Relief so great, Cian closed his eyes and compressed his lips as he inhaled deeply. The tension left his body, and optimism replaced it. “Picture pink tissues and open airways, darlin’.”
Within ten minutes, Piper was sitting up and breathing normally once again, much to everyone’s relief.
“You had us worried, child.” GiGi cupped Piper’s cheek and kissed her forehead. “Please don’t do that again.”
“I’ll try not to,” Piper responded wryly. “Does anyone know what caused the cave in? Spring?”
“No, but I’d bet my favorite rare orchids it wasn’t a natural occurrence,” she replied.
“It wasn’t.” All eyes shifted to Knox. “I didn’t say it earlier, but I felt malevolence in the air right before the earth shook. No one was in the area, though. If they were, my magical feelers couldn’t find them.”
“Do you think someone used a cloaking spell?” Spring asked.
“Don’t know. It would’ve had to be unbreakable after what I threw at it. Who has that kind of power?”
“There’s a spell in the Thorne grimoire to recall the past. What if we cast it to see if anyone entered the area around the time we did?” she suggested.
“It’s worth a try. But first, you and I need to go reinforce that ground above the cavern so this can’t happen to unsuspecting mortals.”

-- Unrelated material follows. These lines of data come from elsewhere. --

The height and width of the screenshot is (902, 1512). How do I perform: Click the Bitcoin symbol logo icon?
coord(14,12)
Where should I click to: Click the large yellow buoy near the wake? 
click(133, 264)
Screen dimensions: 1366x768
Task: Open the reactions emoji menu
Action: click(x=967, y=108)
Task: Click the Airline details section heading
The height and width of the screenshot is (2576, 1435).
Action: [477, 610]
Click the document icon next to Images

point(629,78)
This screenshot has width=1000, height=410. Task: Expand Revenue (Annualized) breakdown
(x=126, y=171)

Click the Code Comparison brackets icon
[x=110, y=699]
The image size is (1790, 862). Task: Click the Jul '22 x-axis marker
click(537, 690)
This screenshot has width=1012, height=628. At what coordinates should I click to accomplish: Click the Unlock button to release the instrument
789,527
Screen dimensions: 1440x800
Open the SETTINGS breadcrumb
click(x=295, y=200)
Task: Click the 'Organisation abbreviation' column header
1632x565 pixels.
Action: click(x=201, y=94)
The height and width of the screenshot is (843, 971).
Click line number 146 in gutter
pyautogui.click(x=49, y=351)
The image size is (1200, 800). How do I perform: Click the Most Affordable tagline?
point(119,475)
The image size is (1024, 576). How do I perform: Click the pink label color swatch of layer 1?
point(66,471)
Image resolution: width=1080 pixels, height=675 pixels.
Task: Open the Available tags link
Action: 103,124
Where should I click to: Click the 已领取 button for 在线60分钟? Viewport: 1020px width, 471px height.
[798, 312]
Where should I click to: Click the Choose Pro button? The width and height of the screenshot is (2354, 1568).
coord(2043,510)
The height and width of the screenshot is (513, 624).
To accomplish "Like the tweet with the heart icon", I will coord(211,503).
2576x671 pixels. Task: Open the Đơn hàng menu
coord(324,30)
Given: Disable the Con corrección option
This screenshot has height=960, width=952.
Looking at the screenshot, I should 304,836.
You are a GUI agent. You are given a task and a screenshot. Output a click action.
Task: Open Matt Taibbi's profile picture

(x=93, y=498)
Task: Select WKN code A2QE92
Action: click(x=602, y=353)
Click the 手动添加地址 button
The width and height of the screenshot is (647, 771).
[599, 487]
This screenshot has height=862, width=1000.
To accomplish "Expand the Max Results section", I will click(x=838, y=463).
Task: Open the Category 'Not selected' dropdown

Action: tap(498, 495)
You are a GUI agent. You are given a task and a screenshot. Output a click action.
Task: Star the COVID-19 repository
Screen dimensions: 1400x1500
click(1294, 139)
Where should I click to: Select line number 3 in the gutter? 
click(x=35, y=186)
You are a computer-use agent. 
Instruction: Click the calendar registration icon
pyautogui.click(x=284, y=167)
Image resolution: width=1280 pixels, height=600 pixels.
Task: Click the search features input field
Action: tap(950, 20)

“Ryker and I can cast.” GiGi waved a hand in their direction. “You two go now. I’d feel awful if anyone else was hurt.”
“Spring? Did you find the root for the elixir?” Piper asked, clearly concerned about the wrong thing, to Cian’s way of thinking.
“Darlin’, that doesn’t matter right now.”
Grim determination was stamped firmly on her face. “It does. We promised to recreate the elixir for your family, and a Thorne never goes back on a promise.”
With a sigh of frustration, he glanced at Spring.
A small smile played on her lips as she watched the two of them. “We discovered it right before the earthquake. I know exactly where it is.”
Bridget touched Cian’s arm. “A word.”
After they separated from the others, she spoke in a low tone. “Ruairí was sitting at the bar today, asking questions about Piper and who she might be. He recognized her light.”
“So?”
“I may have told him you were at Glencar.”
“May have or did?”
“Did.”
Cian had known Ruairí since they were children, and he’d never detected any ill will from the man. Frustration whenever he looked Bridget’s way, yeah, but never the standard spite and loathing between two feuding families. “Was anyone else present?”
“A few regulars, but Ruairí and I spoke outside their hearing.”
“I can’t see Ruairí hurting her, Bridg. What’s the point?”
Her lips tightened and her expression grew stormy. “Maybe we aren’t the only ones those conniving O’Connors are at war with.”
“I’ll speak with the Thornes and have Ryker investigate Ruairí. If we’re speaking plain, I’m not convinced it’s him, though. He loves you, Bridget. He’d never do anything to hurt you that way.”
“But you weren’t hurt, now, were you? So by association, neither was I.”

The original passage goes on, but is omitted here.